A ministra do Supremo Tribunal Federal Cármen Lúcia suspendeu todas as decisões de juízes eleitorais pelo país que determinaram o ingresso de policiais nos campi de universidades públicas e privadas de todo o país a pretexto de colher "provas" de crimes eleitorais.

Além de vetar a entrada da polícia nas universidades, a decisão da ministra também proíbe a interrupção de aulas, debates ou manifestações de professores ou estudantes e ainda "a coleta irregular de depoimentos desses cidadãos pela prática da manifestação das ideias e divulgação do pensamento nos ambientes universitários."

Na decisão sobre pedido feito pela Procuradoria-Geral da República, Cármen Lúcia escreveu: "Pensamento único é para ditadores. Verdade absoluta é para tiranos. A democracia é plural em sua essência. E é esse princípio que assegura a igualdade de direitos individuais na diversidade dos indivíduos."

Ueslei Marcelino / Reuters

Foi a primeira decisão do Supremo depois da onda de decisões que autorizaram a polícia a entrar em universidades de todo o país desde quinta.
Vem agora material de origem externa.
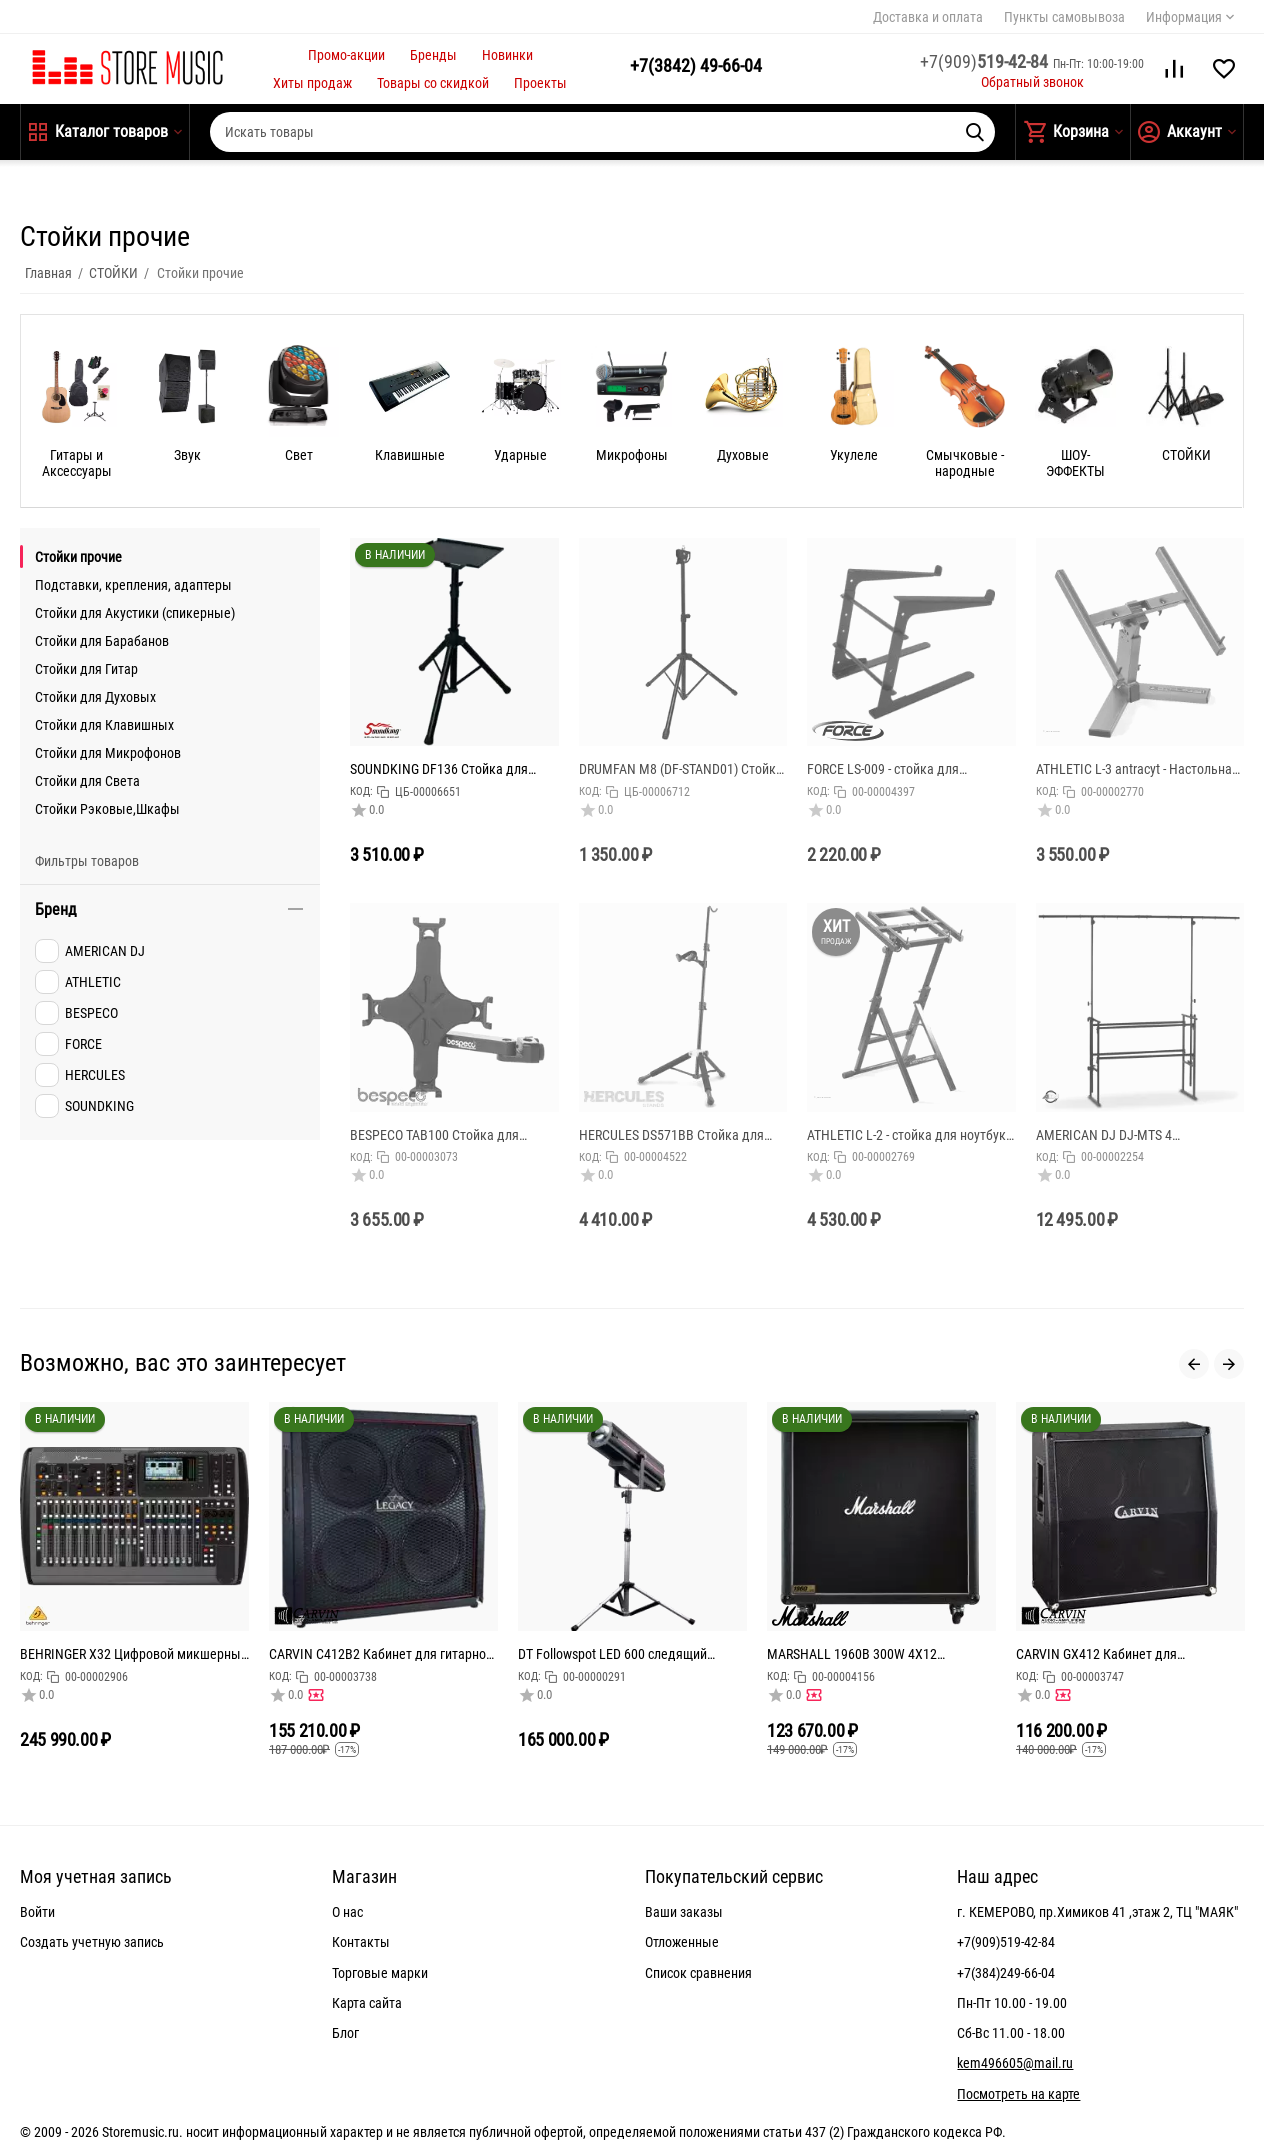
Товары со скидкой (433, 83)
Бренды (433, 55)
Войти (37, 1912)
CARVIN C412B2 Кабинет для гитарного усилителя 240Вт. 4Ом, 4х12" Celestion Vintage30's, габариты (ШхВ (383, 1654)
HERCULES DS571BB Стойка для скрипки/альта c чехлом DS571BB (677, 1135)
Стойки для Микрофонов (108, 753)
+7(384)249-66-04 (1006, 1973)
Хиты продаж (312, 83)
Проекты (540, 83)
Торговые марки (380, 1973)
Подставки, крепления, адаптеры (133, 585)
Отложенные (682, 1942)
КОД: (361, 791)
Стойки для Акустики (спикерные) (135, 613)
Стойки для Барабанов (102, 641)
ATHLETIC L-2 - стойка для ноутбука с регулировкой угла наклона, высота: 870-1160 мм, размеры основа (910, 1135)
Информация (1184, 17)
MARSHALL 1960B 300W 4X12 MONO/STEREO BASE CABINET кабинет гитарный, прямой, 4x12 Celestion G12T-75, (880, 1654)
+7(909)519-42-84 (1006, 1942)
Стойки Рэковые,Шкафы (107, 809)
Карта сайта (367, 2003)
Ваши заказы (684, 1912)
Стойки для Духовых (95, 697)
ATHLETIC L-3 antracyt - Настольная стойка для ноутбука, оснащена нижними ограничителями (1137, 769)
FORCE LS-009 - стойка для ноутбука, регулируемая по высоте (908, 769)
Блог (345, 2033)
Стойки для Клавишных (104, 725)
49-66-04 (696, 65)
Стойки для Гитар (86, 669)
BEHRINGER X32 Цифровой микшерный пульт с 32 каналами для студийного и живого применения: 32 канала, (134, 1654)
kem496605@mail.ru (1015, 2063)
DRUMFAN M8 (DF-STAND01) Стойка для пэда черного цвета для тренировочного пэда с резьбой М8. (681, 769)
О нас (347, 1912)
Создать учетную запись (92, 1942)
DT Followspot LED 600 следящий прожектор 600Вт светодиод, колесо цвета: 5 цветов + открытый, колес (625, 1654)
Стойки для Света (87, 781)
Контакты (361, 1942)
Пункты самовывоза (1064, 17)
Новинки (507, 55)
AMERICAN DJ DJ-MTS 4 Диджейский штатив (1104, 1135)
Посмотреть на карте (1018, 2094)
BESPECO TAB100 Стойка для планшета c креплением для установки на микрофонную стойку (452, 1135)
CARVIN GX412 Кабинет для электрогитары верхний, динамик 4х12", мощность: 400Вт (1115, 1654)
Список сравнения (698, 1973)
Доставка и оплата (928, 17)
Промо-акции (346, 55)
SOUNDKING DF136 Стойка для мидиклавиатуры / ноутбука (439, 769)
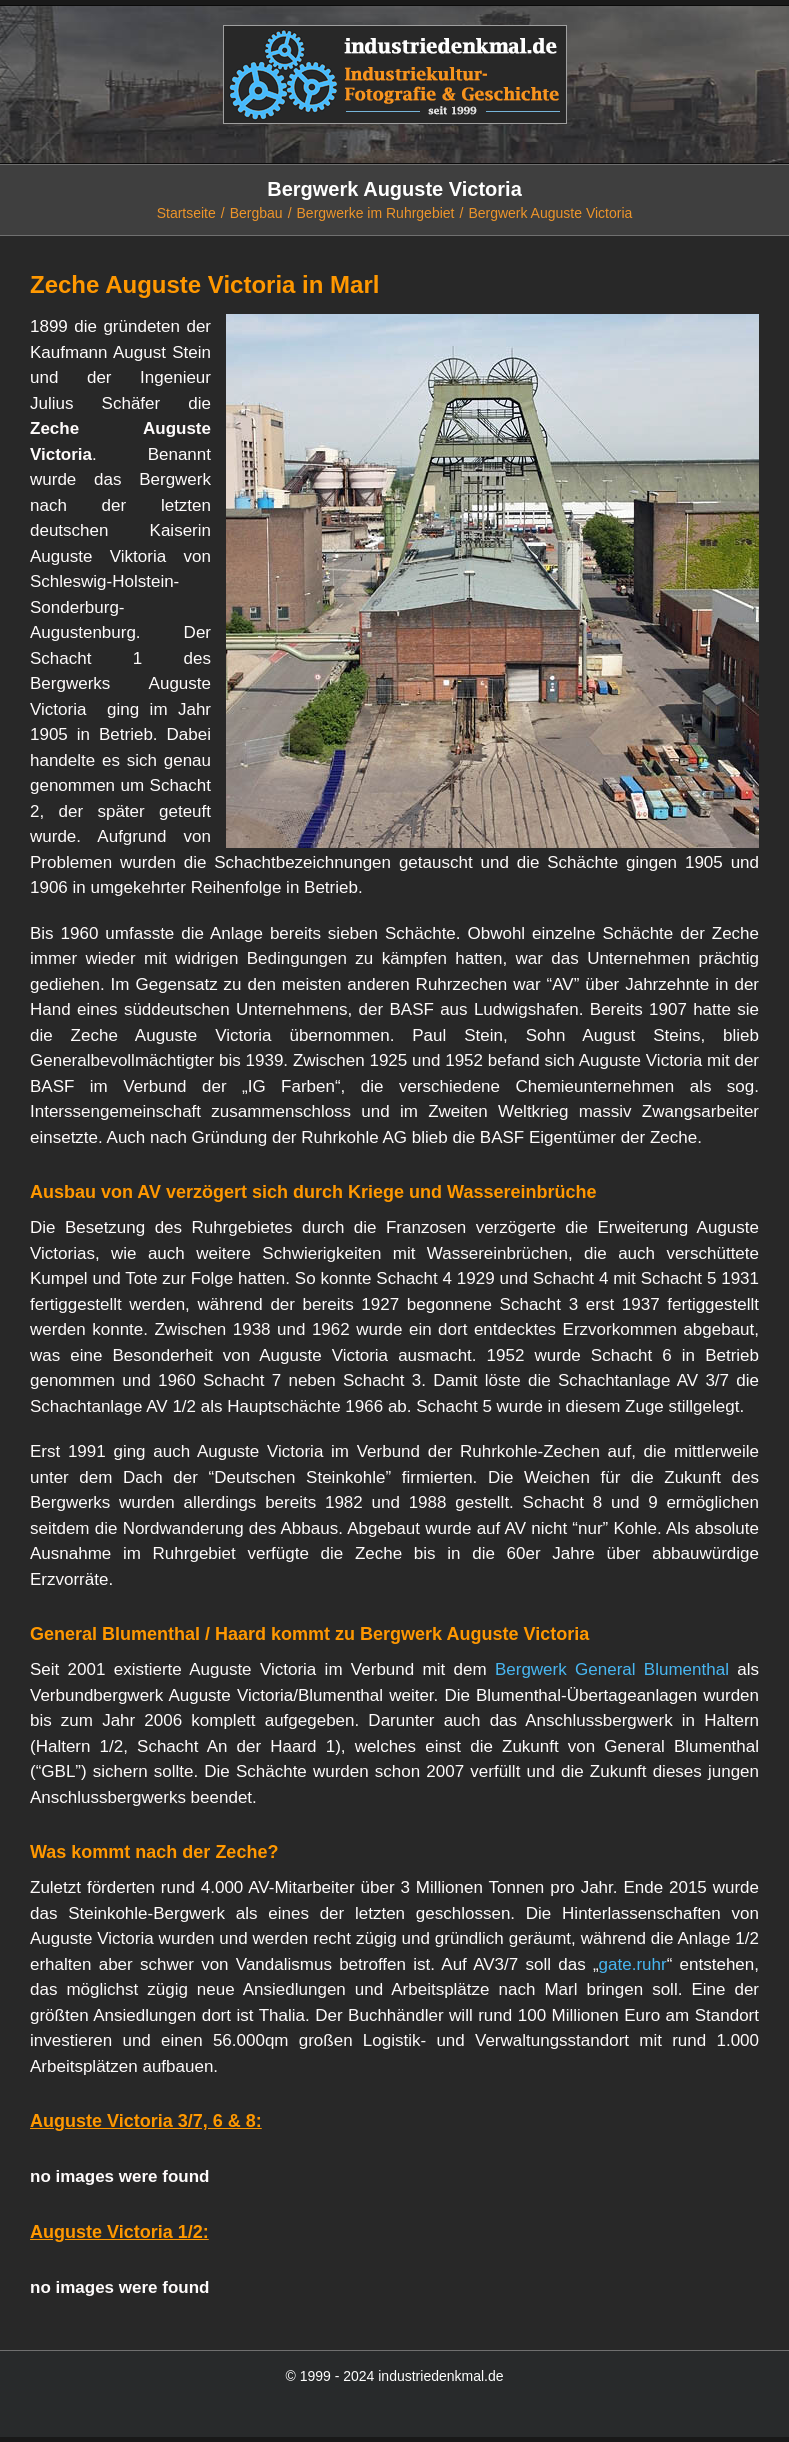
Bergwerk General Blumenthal (612, 1669)
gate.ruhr (633, 1964)
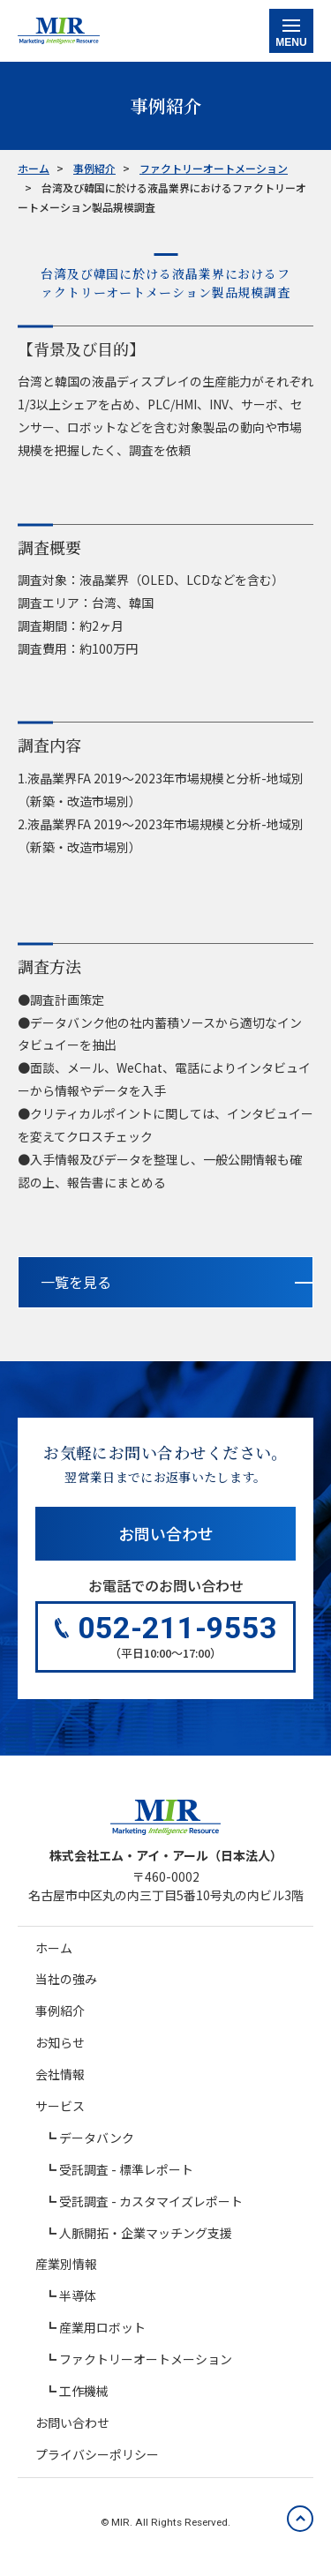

Ontem, alguns ministros do Supremo reagiram, por meio de notas e entrevistas, contra ações policiais com autorização judicial contra as universidades, afirmando que feriam os direitos constitucionais de liberdade de expressão e da autonomia nas universidades.

"O processo eleitoral, no Estado democrático, fundamenta-se nos princípios da liberdade de manifestação do pensamento, da liberdade de informação e de ensino e aprendizagem, da liberdade de escolhas políticas, em perfeita compatibilidade com elas se tendo o princípio, também constitucionalmente adotado, da autonomia universitária", escreveu Cármen Lúcia.

"Por eles se garante a liberdade de escolha política sem o que não se tem processo eleitoral plural, como inerente à democracia a ser construída e garantida e no qual comparece a eleição como instrumento imprescindível à sua dinâmica", continuou.

"Sem liberdade de manifestação, a escolha é inexistente. O que é para ser opção, transforma-se em simulacro de alternativa. O processo eleitoral transforma-se em enquadramento eleitoral, próprio das ditaduras."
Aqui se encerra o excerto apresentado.